SOURCE MATERIAL
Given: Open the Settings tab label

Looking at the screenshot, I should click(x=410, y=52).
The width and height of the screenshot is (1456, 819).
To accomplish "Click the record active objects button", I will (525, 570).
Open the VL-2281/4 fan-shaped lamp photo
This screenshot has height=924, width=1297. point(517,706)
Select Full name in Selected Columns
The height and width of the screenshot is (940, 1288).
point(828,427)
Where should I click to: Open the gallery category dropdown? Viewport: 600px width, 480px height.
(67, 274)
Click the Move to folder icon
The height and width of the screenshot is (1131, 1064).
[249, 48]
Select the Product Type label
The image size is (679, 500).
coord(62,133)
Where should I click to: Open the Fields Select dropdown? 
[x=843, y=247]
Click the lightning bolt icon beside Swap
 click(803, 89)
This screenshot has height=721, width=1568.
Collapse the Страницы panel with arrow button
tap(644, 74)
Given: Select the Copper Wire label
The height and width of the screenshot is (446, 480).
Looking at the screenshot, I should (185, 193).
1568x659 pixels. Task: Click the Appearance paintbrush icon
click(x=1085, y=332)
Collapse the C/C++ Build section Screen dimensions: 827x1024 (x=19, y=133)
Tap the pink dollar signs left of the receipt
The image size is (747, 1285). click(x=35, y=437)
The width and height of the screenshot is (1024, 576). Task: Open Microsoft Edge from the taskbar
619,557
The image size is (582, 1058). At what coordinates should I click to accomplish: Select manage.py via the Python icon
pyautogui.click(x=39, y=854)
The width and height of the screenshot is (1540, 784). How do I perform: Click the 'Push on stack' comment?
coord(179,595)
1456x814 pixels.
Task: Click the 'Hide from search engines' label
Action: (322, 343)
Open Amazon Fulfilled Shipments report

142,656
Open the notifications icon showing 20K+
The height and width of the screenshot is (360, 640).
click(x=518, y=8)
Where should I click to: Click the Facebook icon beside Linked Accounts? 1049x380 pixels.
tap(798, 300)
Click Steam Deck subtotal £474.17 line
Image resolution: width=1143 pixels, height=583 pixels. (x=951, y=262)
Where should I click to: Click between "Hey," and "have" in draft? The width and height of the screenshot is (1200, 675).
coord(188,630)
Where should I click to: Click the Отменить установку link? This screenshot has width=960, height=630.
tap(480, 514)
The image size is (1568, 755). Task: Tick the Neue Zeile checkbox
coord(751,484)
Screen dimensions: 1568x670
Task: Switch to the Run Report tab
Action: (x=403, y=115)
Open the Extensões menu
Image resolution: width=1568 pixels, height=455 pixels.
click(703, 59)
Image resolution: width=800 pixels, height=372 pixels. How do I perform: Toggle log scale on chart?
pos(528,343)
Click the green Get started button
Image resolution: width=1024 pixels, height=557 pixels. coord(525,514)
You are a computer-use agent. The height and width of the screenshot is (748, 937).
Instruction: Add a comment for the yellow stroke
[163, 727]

TO BE DONE
Render the listing above as a Markdown table, one row per non-blank line, with the column headers Row and Line.

SOLUTION BELOW
| Row | Line |
|---|---|
| 1 | Given: Open the Settings tab label |
| 2 | Looking at the screenshot, I should click(x=410, y=52). |
| 3 | The width and height of the screenshot is (1456, 819). |
| 4 | To accomplish "Click the record active objects button", I will (525, 570). |
| 5 | Open the VL-2281/4 fan-shaped lamp photo |
| 6 | This screenshot has height=924, width=1297. point(517,706) |
| 7 | Select Full name in Selected Columns |
| 8 | The height and width of the screenshot is (940, 1288). |
| 9 | point(828,427) |
| 10 | Where should I click to: Open the gallery category dropdown? Viewport: 600px width, 480px height. |
| 11 | (67, 274) |
| 12 | Click the Move to folder icon |
| 13 | The height and width of the screenshot is (1131, 1064). |
| 14 | [249, 48] |
| 15 | Select the Product Type label |
| 16 | The image size is (679, 500). |
| 17 | coord(62,133) |
| 18 | Where should I click to: Open the Fields Select dropdown?  |
| 19 | [x=843, y=247] |
| 20 | Click the lightning bolt icon beside Swap |
| 21 |  click(803, 89) |
| 22 | This screenshot has height=721, width=1568. |
| 23 | Collapse the Страницы panel with arrow button |
| 24 | tap(644, 74) |
| 25 | Given: Select the Copper Wire label |
| 26 | The height and width of the screenshot is (446, 480). |
| 27 | Looking at the screenshot, I should (185, 193). |
| 28 | 1568x659 pixels. Task: Click the Appearance paintbrush icon |
| 29 | click(x=1085, y=332) |
| 30 | Collapse the C/C++ Build section Screen dimensions: 827x1024 (x=19, y=133) |
| 31 | Tap the pink dollar signs left of the receipt |
| 32 | The image size is (747, 1285). click(x=35, y=437) |
| 33 | The width and height of the screenshot is (1024, 576). Task: Open Microsoft Edge from the taskbar |
| 34 | 619,557 |
| 35 | The image size is (582, 1058). At what coordinates should I click to accomplish: Select manage.py via the Python icon |
| 36 | pyautogui.click(x=39, y=854) |
| 37 | The width and height of the screenshot is (1540, 784). How do I perform: Click the 'Push on stack' comment? |
| 38 | coord(179,595) |
| 39 | 1456x814 pixels. |
| 40 | Task: Click the 'Hide from search engines' label |
| 41 | Action: (322, 343) |
| 42 | Open Amazon Fulfilled Shipments report |
| 43 | 142,656 |
| 44 | Open the notifications icon showing 20K+ |
| 45 | The height and width of the screenshot is (360, 640). |
| 46 | click(x=518, y=8) |
| 47 | Where should I click to: Click the Facebook icon beside Linked Accounts? 1049x380 pixels. |
| 48 | tap(798, 300) |
| 49 | Click Steam Deck subtotal £474.17 line |
| 50 | Image resolution: width=1143 pixels, height=583 pixels. (x=951, y=262) |
| 51 | Where should I click to: Click between "Hey," and "have" in draft? The width and height of the screenshot is (1200, 675). |
| 52 | coord(188,630) |
| 53 | Where should I click to: Click the Отменить установку link? This screenshot has width=960, height=630. |
| 54 | tap(480, 514) |
| 55 | The image size is (1568, 755). Task: Tick the Neue Zeile checkbox |
| 56 | coord(751,484) |
| 57 | Screen dimensions: 1568x670 |
| 58 | Task: Switch to the Run Report tab |
| 59 | Action: (x=403, y=115) |
| 60 | Open the Extensões menu |
| 61 | Image resolution: width=1568 pixels, height=455 pixels. |
| 62 | click(703, 59) |
| 63 | Image resolution: width=800 pixels, height=372 pixels. How do I perform: Toggle log scale on chart? |
| 64 | pos(528,343) |
| 65 | Click the green Get started button |
| 66 | Image resolution: width=1024 pixels, height=557 pixels. coord(525,514) |
| 67 | You are a computer-use agent. The height and width of the screenshot is (748, 937). |
| 68 | Instruction: Add a comment for the yellow stroke |
| 69 | [163, 727] |